>> Start Dataset entries

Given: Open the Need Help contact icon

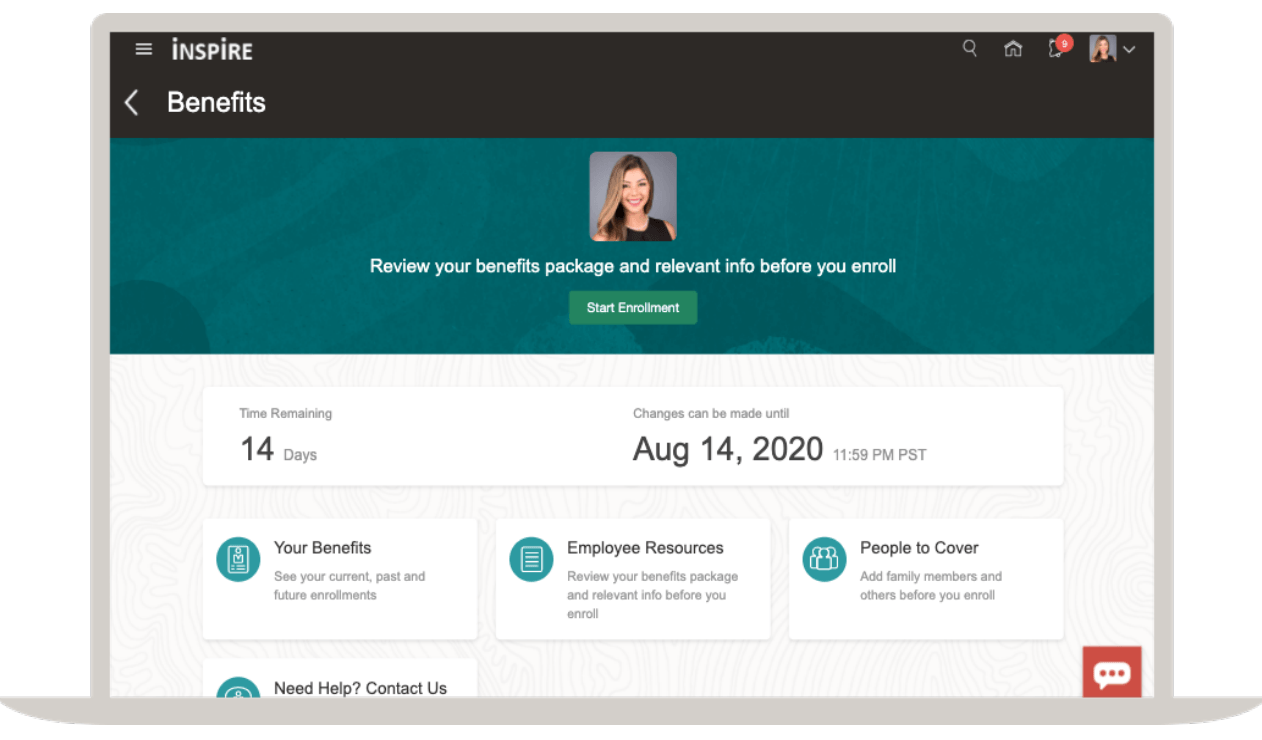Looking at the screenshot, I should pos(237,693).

>> End Dataset entries
>> Start Dataset entries

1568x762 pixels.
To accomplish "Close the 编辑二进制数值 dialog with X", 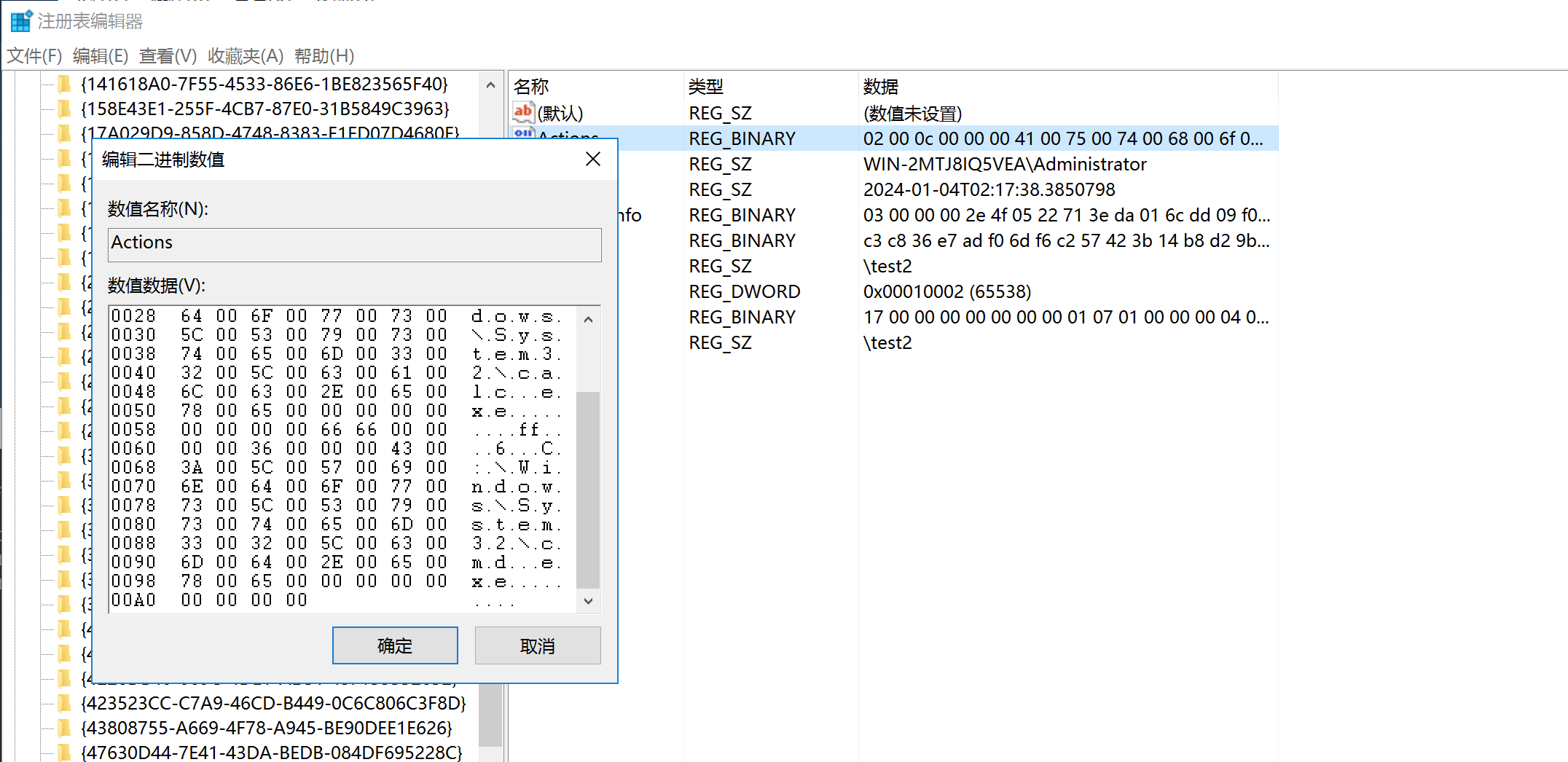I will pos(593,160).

>> End Dataset entries
>> Start Dataset entries

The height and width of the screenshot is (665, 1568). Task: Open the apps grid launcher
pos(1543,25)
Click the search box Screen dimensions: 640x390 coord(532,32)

>> End Dataset entries

▸ **The exercise**
Reproduce the lines starting at "The height and" and ending at "Click the search", replacing "screenshot" with "screen image" and keeping everything else the same.

▸ **Task output**
The height and width of the screen image is (665, 1568). Task: Open the apps grid launcher
pos(1543,25)
Click the search box Screen dimensions: 640x390 coord(532,32)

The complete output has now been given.